As you probably know, we can SSH into a remote Linux system by the same user multiple times. There is no limit! You could simply open multiple Terminal windows (or multiple tabs in the Terminal) and initiate multiple SSH sessions from each tab by the same user account. What if you want to change this behavior? For example, you might want to allow only one active SSH session for an user. That's what we are going to see now. This brief tutorial explains how to limit the number of SSH logins per user or group or system on Linux.
In most Linux distributions, there is a file called limits.conf where you can define the maximum number of concurrent SSH sessions for an user or group of users. If the particular user tries to SSH into the system more than the allowed SSH logins, he/she will be denied access.
Limit The Number Of SSH Logins Per User Or Group On Linux
The limits.conf file is usually located under /etc/security/ directory on RPM and DEB-based systems.
Go to your remote system and edit /etc/security/limits.conf file with sudo or root user:
$ sudo nano /etc/security/limits.conf
To limit the number of concurrent SSH sessions for a specific user, for example ostechnix, Add the following line at the end:
ostechnix hard maxlogins 1
Here,
- ostechnix - Name of the user in my CentOS 8 server.
- maxlogins 1 - Maximum number of logins for this user. In my case it is 1. You can increase this value to allow maximum no. of active SSH sessions per user.
- hard - Enforcing hard limits.
If you want to limit the number of SSH connections for a group of users, add the following line:
@mygroup hard maxlogins 1
Replace @mygroup with your group name. In this scenario, all users in the mygroup can't login via SSH more than once.
If you want to limit SSH sessions of all users (global) in the system, add this line instead:
* hard maxlogins 1
Here, the asterisk means global (i.e. all users in the system). Once you defined the maximum number of SSH sessions per user/group or the whole system, save and close the file.
Now try to SSH to the system with the same user more than one time. You will see an error message like below.
Too many logins for 'ostechnix'. Last login: Tue Feb 18 17:12:09 2020 from 192.168.225.37 Connection to 192.168.225.52 closed.
As you see in the above output;
- First, I SSH into the remote CentOS 8 server as
rootuser via SSH and connection was successfully established. - Then, I opened a new tab and SSH into the same server as regular user "ostechnix" and the connection was also successful.

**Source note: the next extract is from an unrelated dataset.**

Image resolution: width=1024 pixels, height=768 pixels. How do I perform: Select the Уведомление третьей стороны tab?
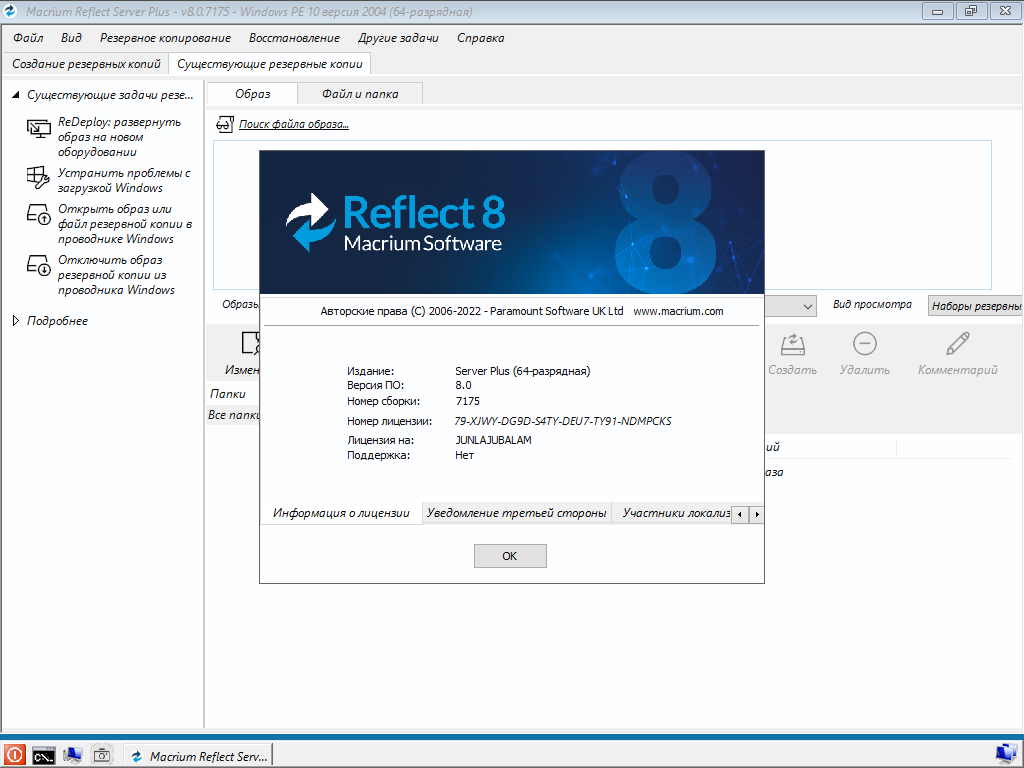tap(516, 513)
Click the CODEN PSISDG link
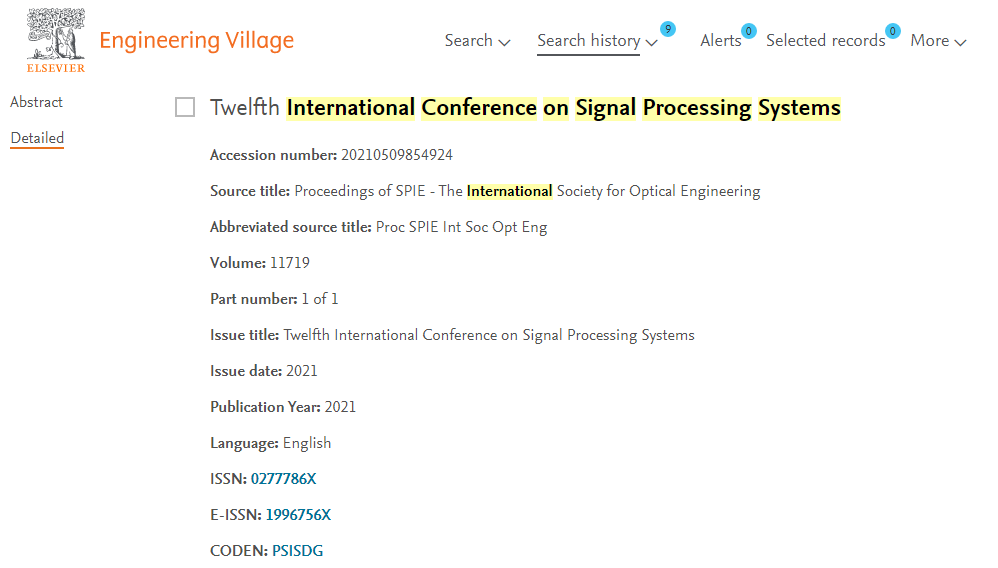The height and width of the screenshot is (568, 998). (x=297, y=551)
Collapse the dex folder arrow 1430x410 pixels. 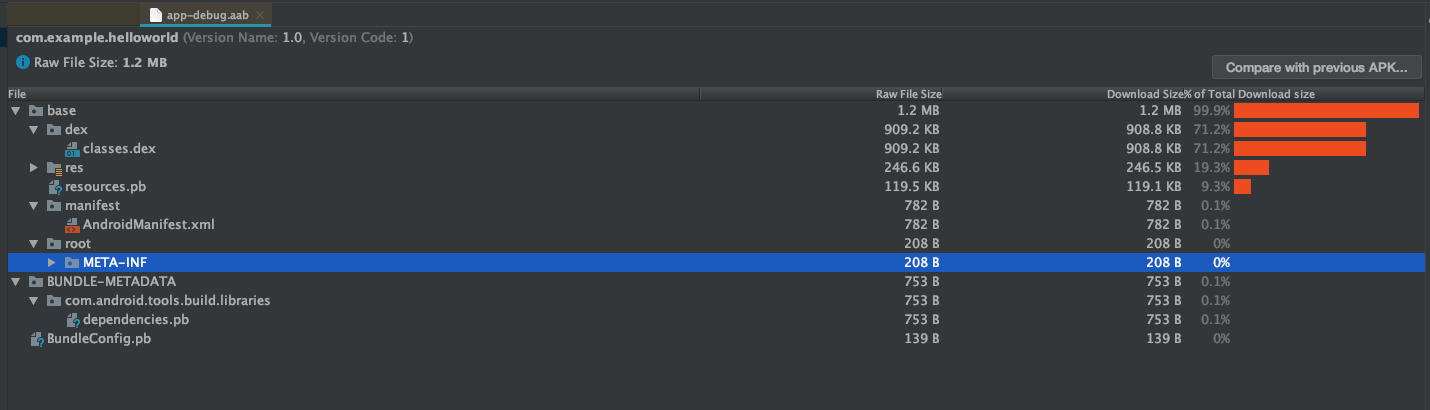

- Finally, I tried to SSH into the same server with the same regular user (i.e. ostechnix) and this time the connection was denied. The user "ostechnix" can not SSH into the system more than once. Because the maximum number of allowed SSH session for this user is only one time. Hence, SSH connection is denied for this user.
In this example, we restricted the total number of active SSH sessions for a user or group or all users in the system. It is also possible to limit the SSH sessions per system-basis. For example - we can allow only one SSH login from a system, not per the user or group.
Limit Total Number Of SSH Session Per System
To limit the total number of active SSH connections per system, add the following line in /etc/security/limits.conf file:
* hard maxsyslogins 1Here, maxsyslogins refers the maximum number of logins on the system, not per-user or per-group.
Try to SSH into the system and you can't access the system more than the maximum number of allowed logins on the system.
See? The user "ostechnix" can't even SSH for the first time. Because, the total number of allowed SSH login is only one for the system. This time the SSH connection made by the root user has also been taken into account. So the maximum number of SSH logins has crossed the defined limit and the user "ostechnix" was denied access. Hope you understand.
Please note that this restriction applies for the normal users only. The root user can still able to login via SSH any number of times.
5 comments
Of course, this affects all logins. And while in our “network” dependent world, we might view ssh logins at “the only way”, if you need to just restrict ssh and not all other sources of login, there are more precise ways.
(let’s just say, I wouldn’t put this on an exam in this form)
Yes, you’re right. Since I mostly access servers via SSH, I found this method very easy and effective.
And does that prevent opening multiple sessions with multiplexing?
https://blog.scottlowe.org/2015/12/11/using-ssh-multiplexing/
Hi
limits.conf doesn’t seem to work for limiting the number of users. It disconnects only on the number of 0 users.
It works for me as expected. I checked it in the CentOS 8 minimal server.